Die Comer Briefe erscheinen aus der heutigen Sicht wie eine romantisch-literarische Betrachtung, die in ihrer Kulturkritik ihrer eigenen Zeit notwendig verpflichtet bleibt. Doch veranschaulichen die Briefe, die das literarische Gegenstück zu Guardinis ebenfalls in der Publikation abgedrucktem Vortrag „Die Maschine und der Mensch“ bilden, nachdrücklich den Bruch mit einem sich unmittelbarer eröffnenden Weltzugang im Laufe der geschichtlichen Entwicklung hin zur großen Industrie. Durch die Linse ihrer technischen Kultur wird Natur vor allem in ihrer (Un-)Beherrschbarkeit und (Un-)Gestaltbarkeit thematisierbar.
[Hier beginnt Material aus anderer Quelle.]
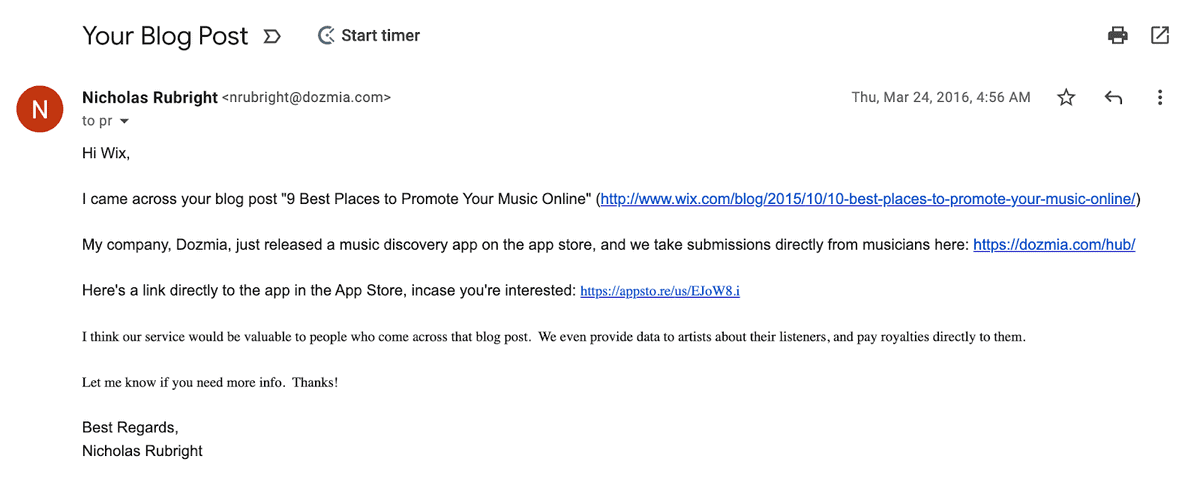Open the email in a new window
Image resolution: width=1200 pixels, height=483 pixels.
[x=1160, y=36]
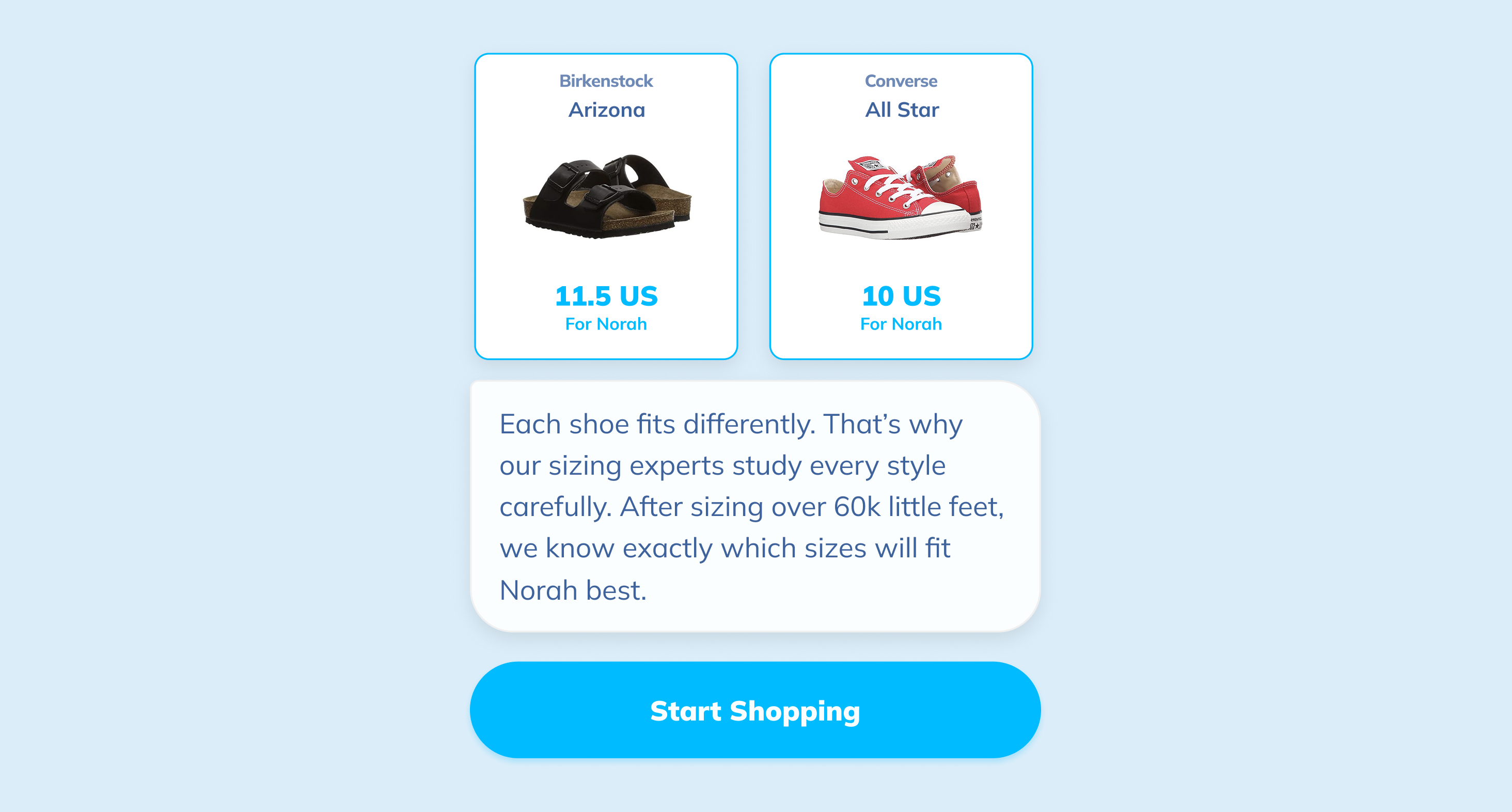1512x812 pixels.
Task: Click the black Birkenstock sandals image
Action: click(606, 196)
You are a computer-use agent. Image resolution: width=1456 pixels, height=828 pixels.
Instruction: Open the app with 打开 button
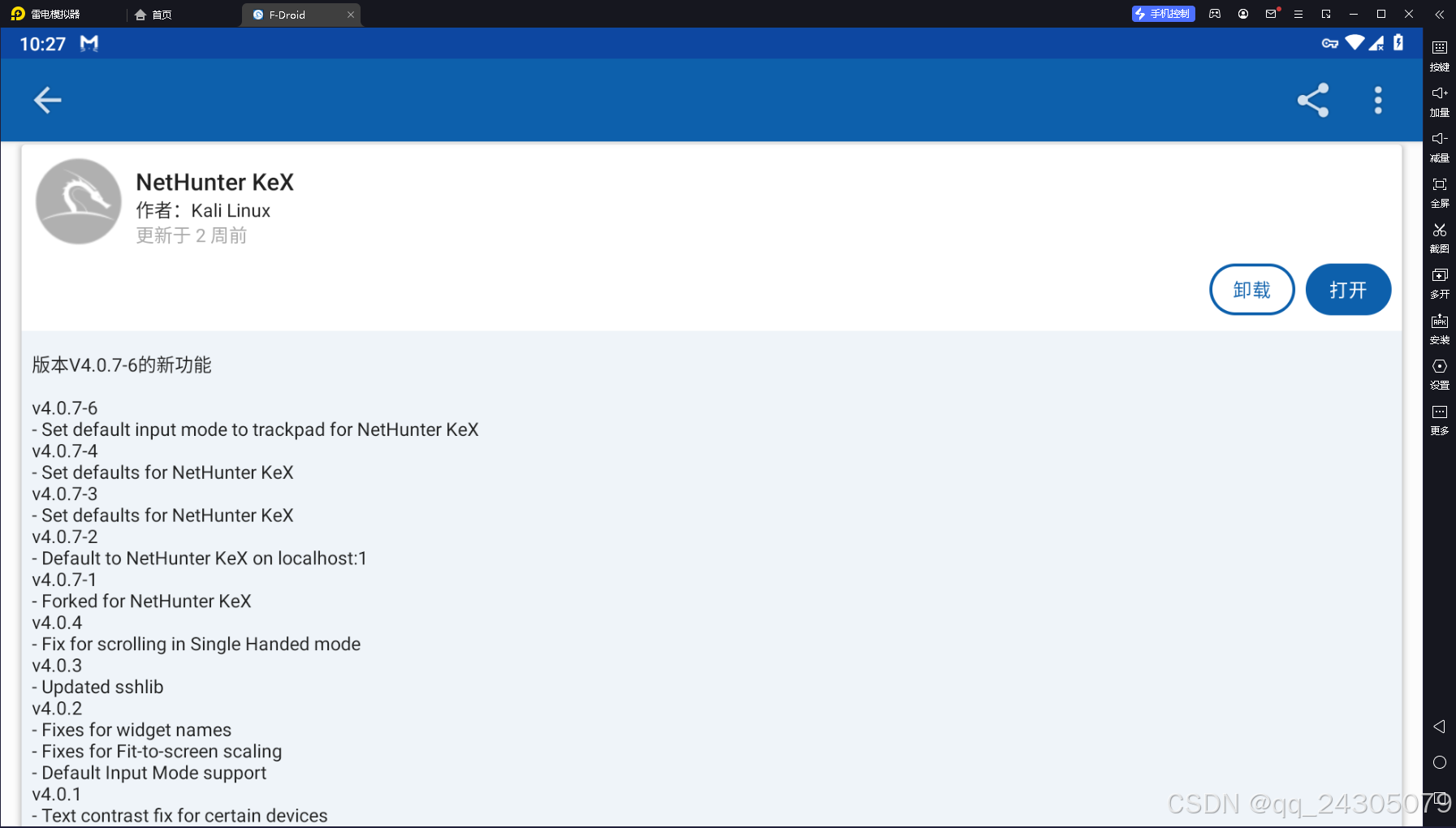pyautogui.click(x=1348, y=289)
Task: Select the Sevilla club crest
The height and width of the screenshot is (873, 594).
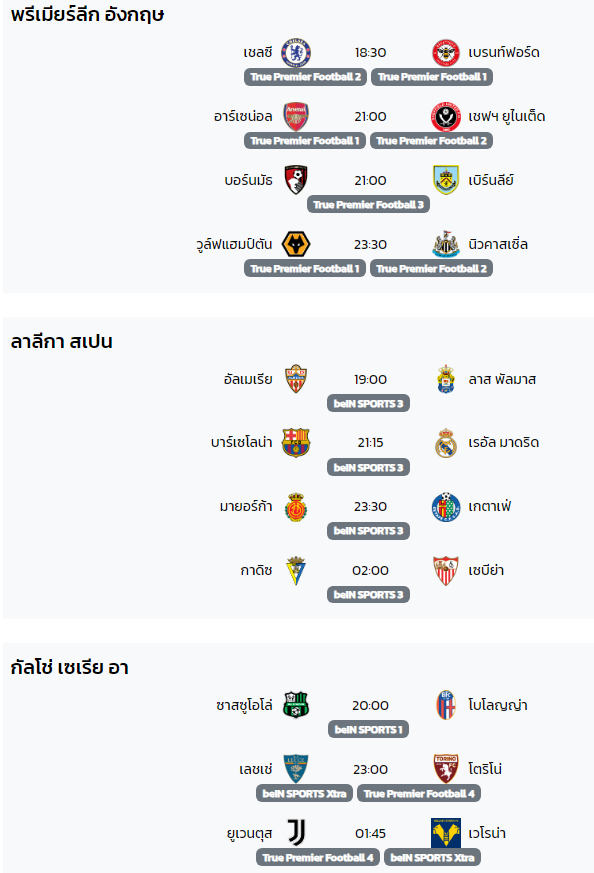Action: pyautogui.click(x=446, y=571)
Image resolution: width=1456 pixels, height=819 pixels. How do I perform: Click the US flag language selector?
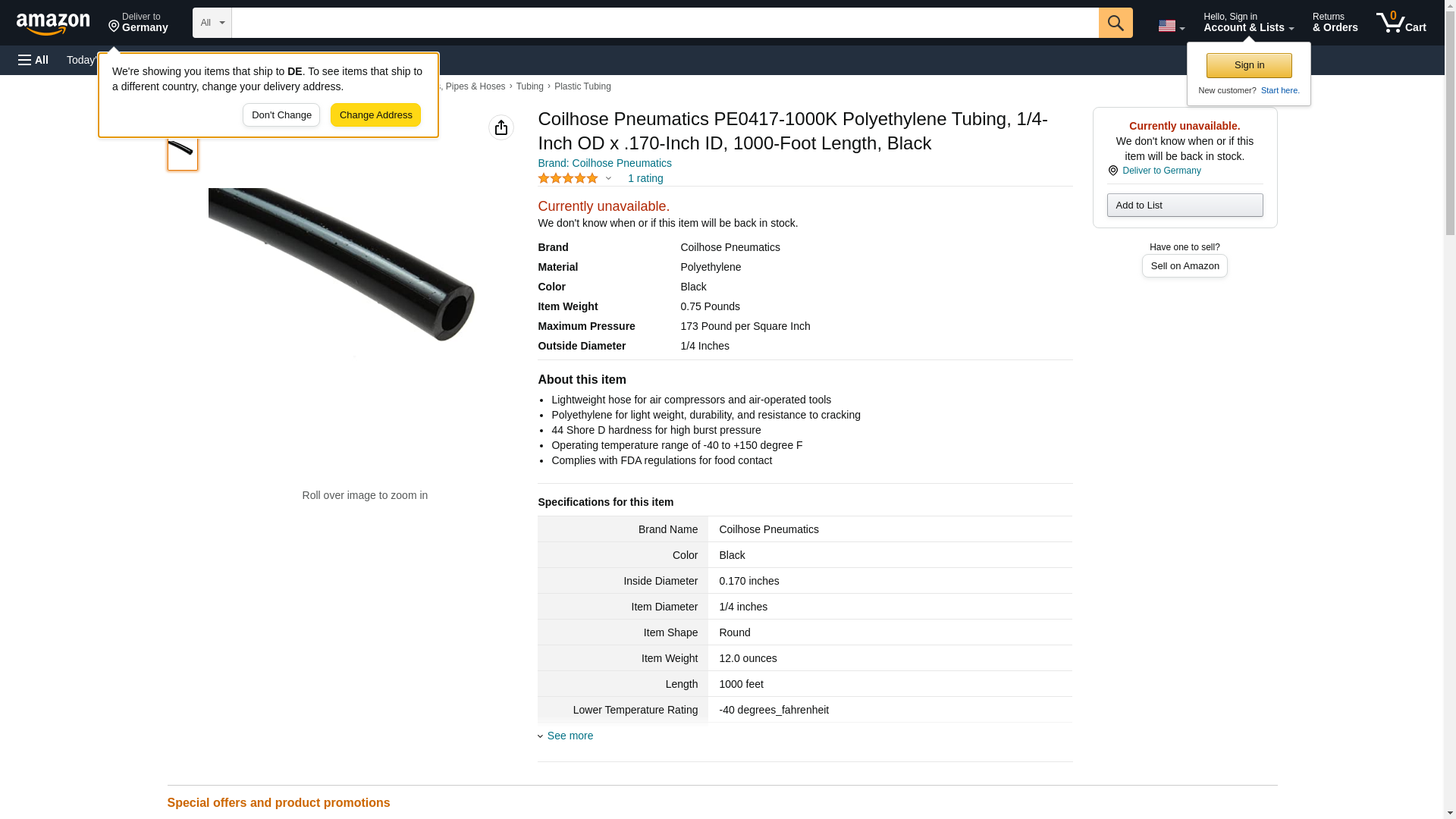click(1170, 26)
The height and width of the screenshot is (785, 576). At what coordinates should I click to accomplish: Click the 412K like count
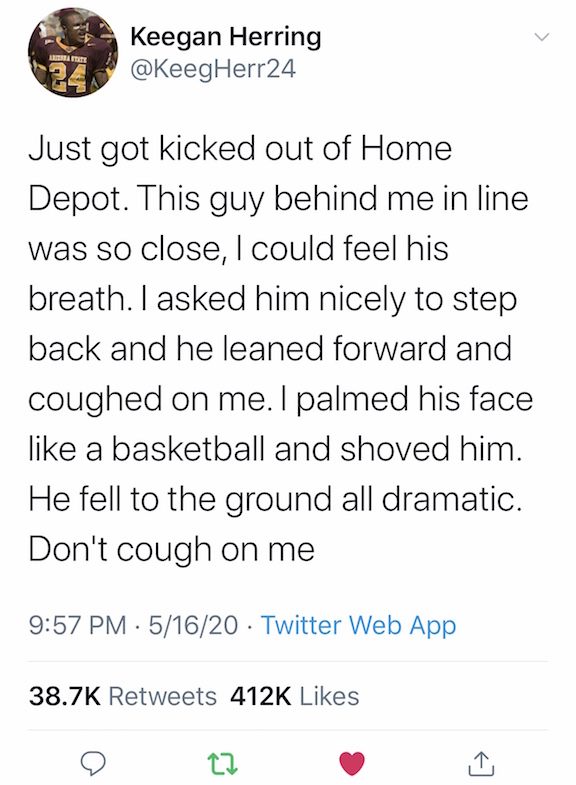pyautogui.click(x=261, y=696)
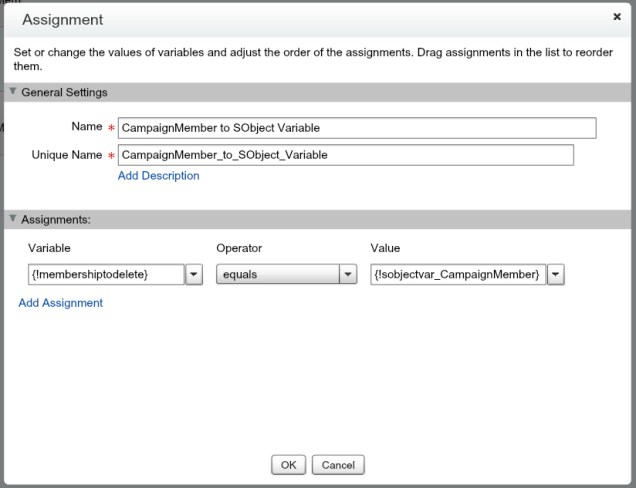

In dieser Kultur identifiziert Guardini neue Gefahren des Vernichtungskrieges und der massenkulturellen Beeinflussung des Menschen und plädiert für ein Ethos, das die Wirkung der Maschine nach menschlichem Maßstab begrenzt anstatt den Maßstab der Maschine als etwas Gegebenes zu betrachten. Aus dieser Betrachtung speist sich die Relevanz seiner Diagnosen für unser Zeitalter, die Zeit der Datenmassen, der nicht aufhaltbaren Umweltzerstörung und der anhaltenden Ausbeutung im Rahmen unmenschlicher Verwertungsprozesse.

Die Technik und der Mensch Guardini

 

Romano Guardini: Die Technik und der Mensch. Briefe vom Comer See; Mainz: Matthias Grünewald Verlag; 1990 (1981).